Directions for this task:
Where the listing below reaches the line containing "At what coordinates", start writing out lines exactly, and stop once the line containing "Switch to large icons view button" has been written.

Supplied entries:
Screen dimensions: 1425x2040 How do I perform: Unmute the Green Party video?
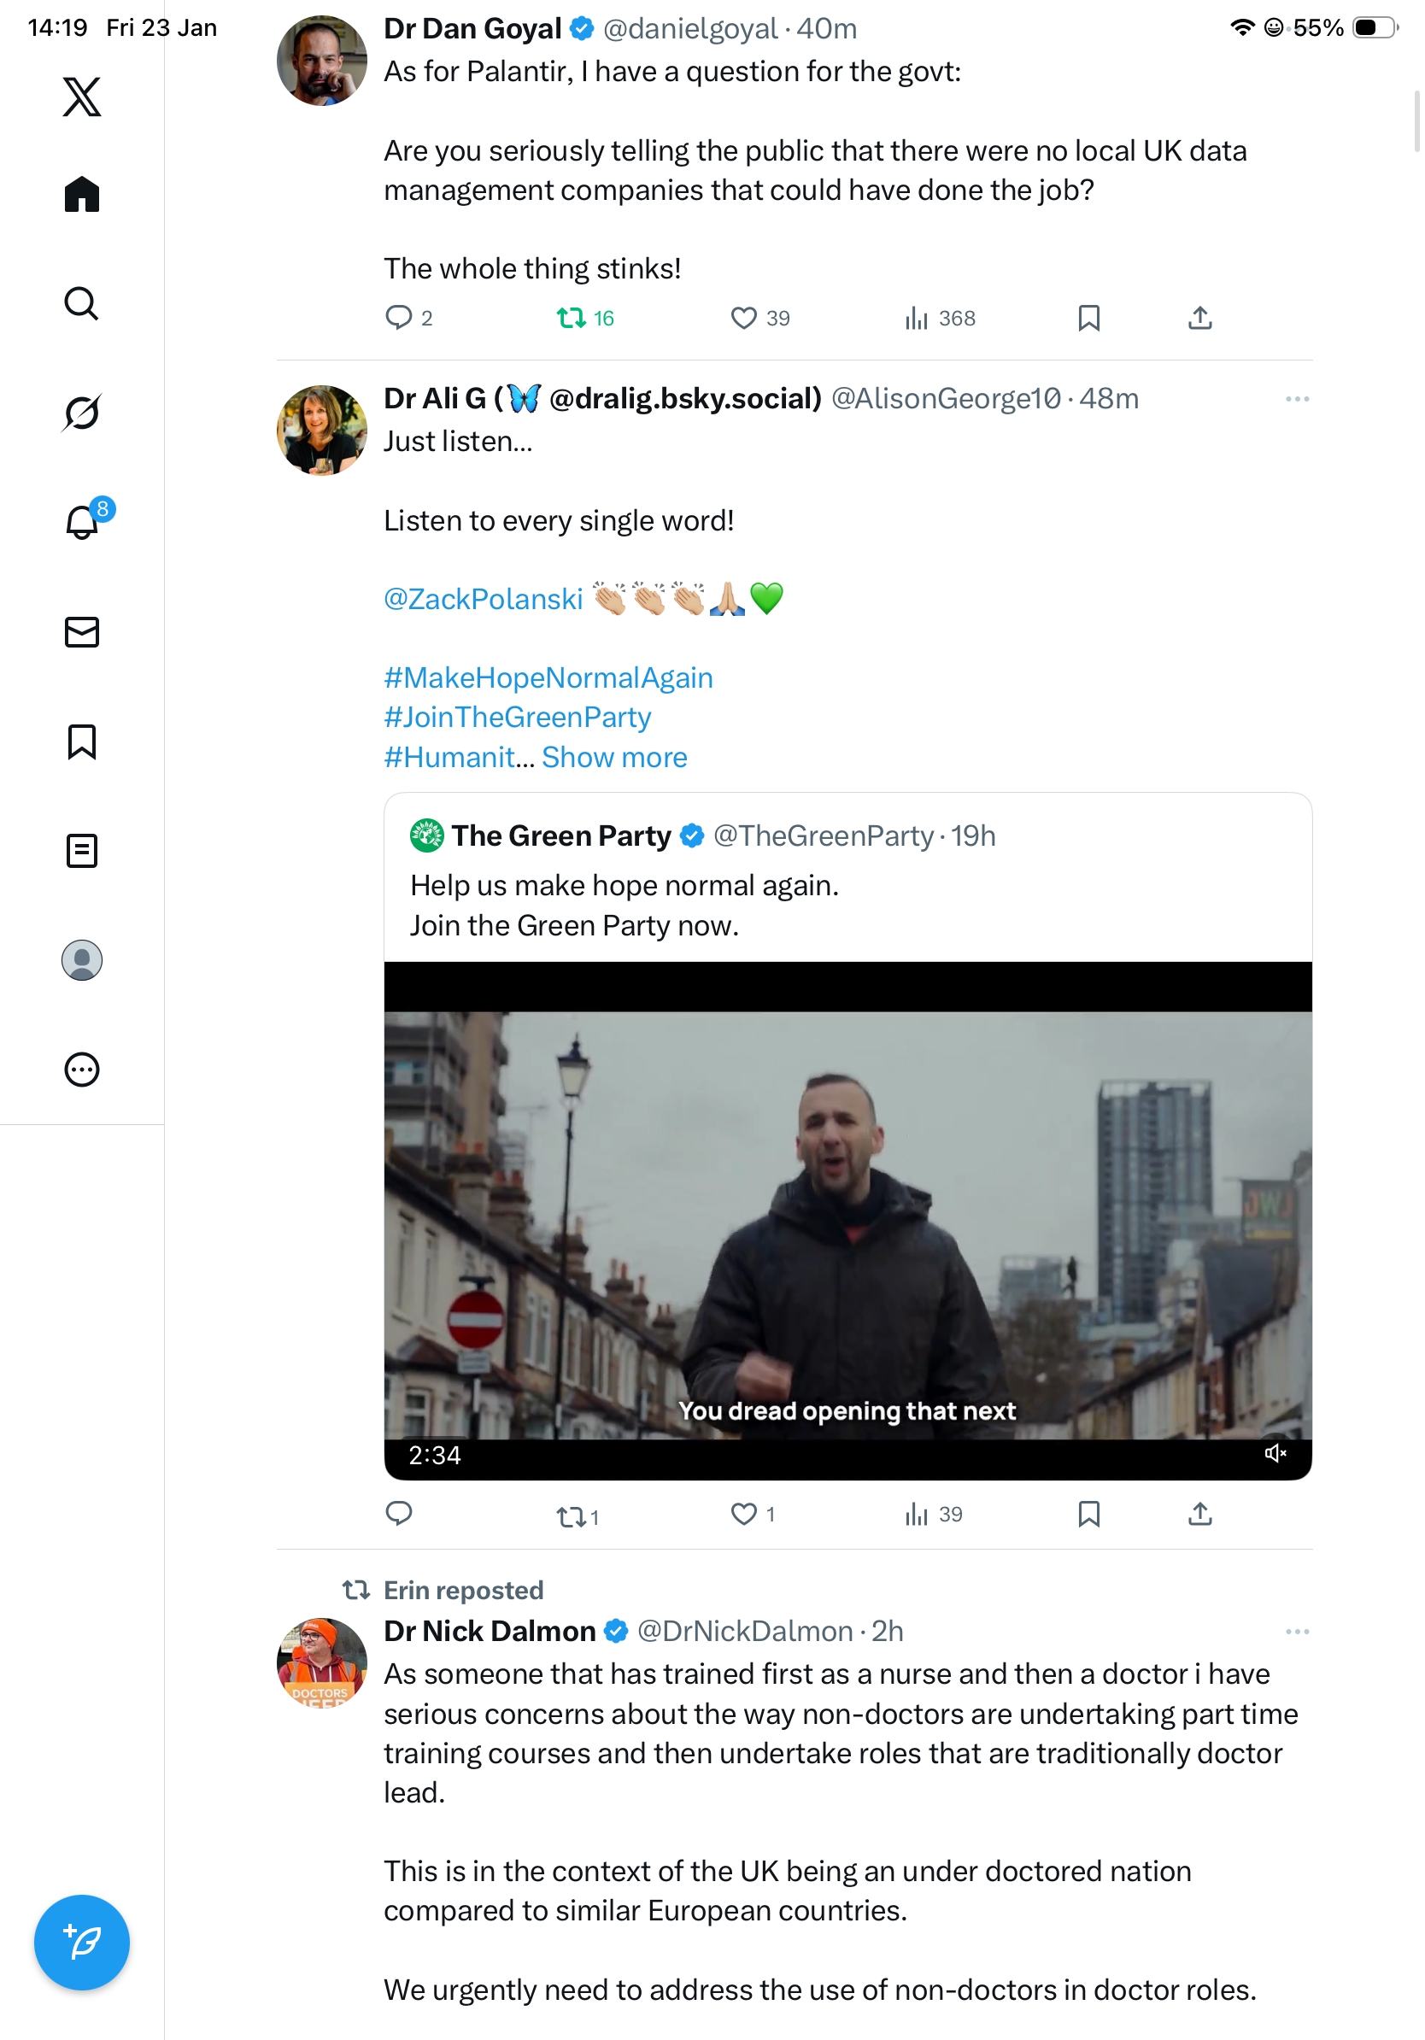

* * *

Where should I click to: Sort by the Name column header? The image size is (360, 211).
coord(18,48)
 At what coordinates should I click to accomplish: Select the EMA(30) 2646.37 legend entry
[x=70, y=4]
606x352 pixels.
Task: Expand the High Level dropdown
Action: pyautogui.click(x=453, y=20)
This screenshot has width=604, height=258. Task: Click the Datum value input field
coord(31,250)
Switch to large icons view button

* * *

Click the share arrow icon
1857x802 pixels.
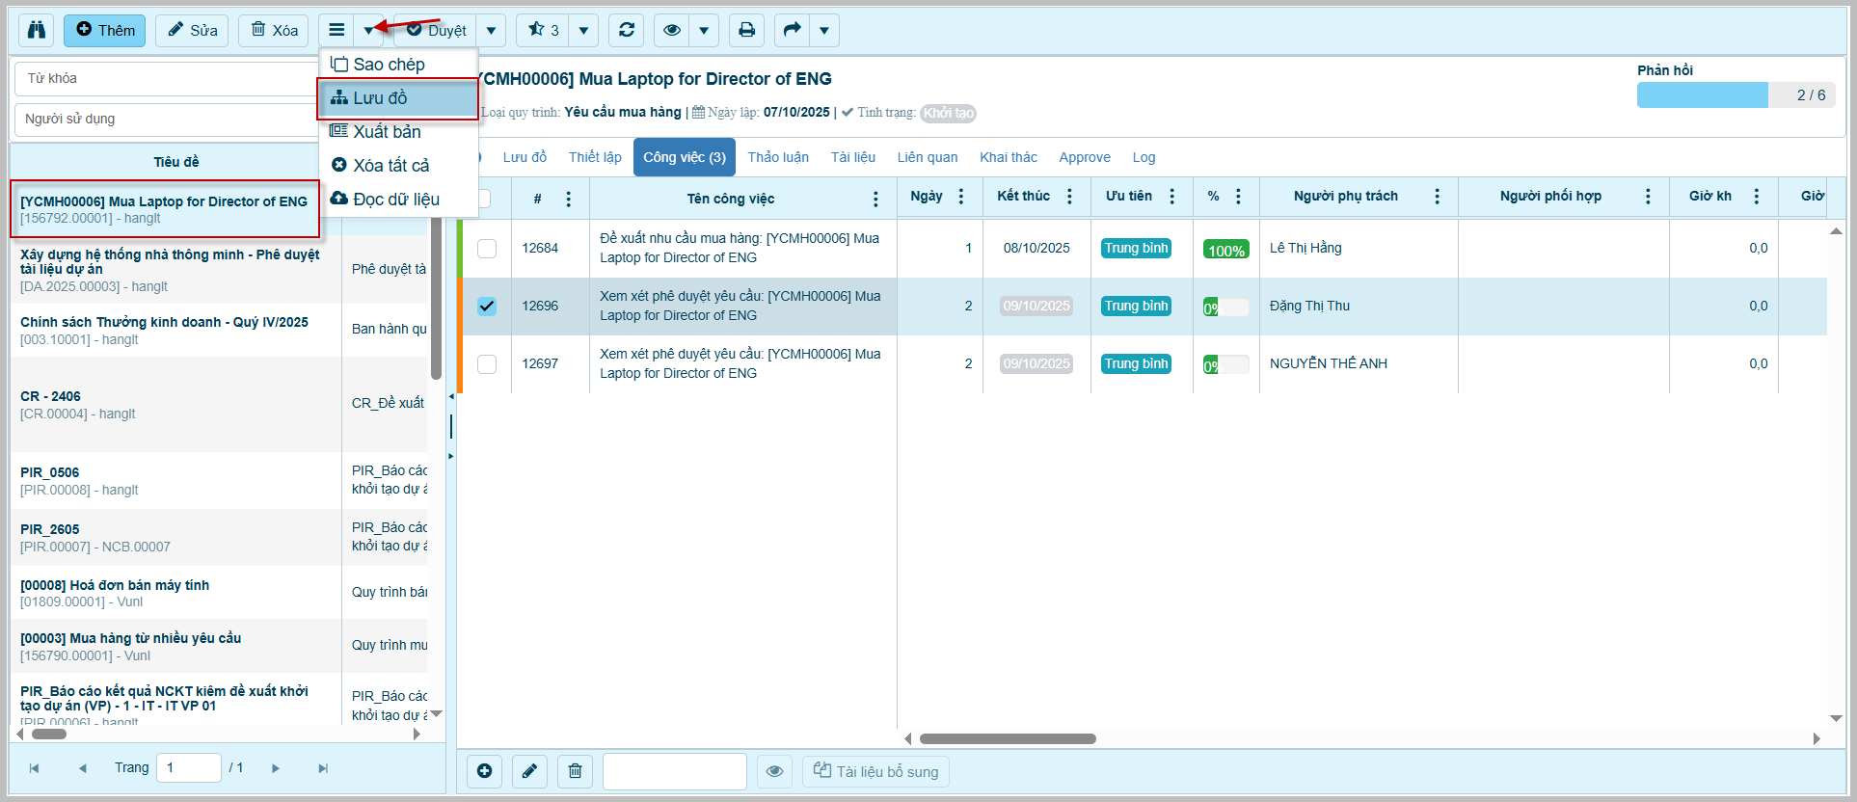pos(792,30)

Response for this exercise:
 At what coordinates should I click to accomplish: Select the EMA(30) 2646.37 legend entry
[x=70, y=4]
606x352 pixels.
Task: Expand the High Level dropdown
Action: pyautogui.click(x=453, y=20)
This screenshot has width=604, height=258. Task: Click the Datum value input field
coord(31,250)
Switch to large icons view button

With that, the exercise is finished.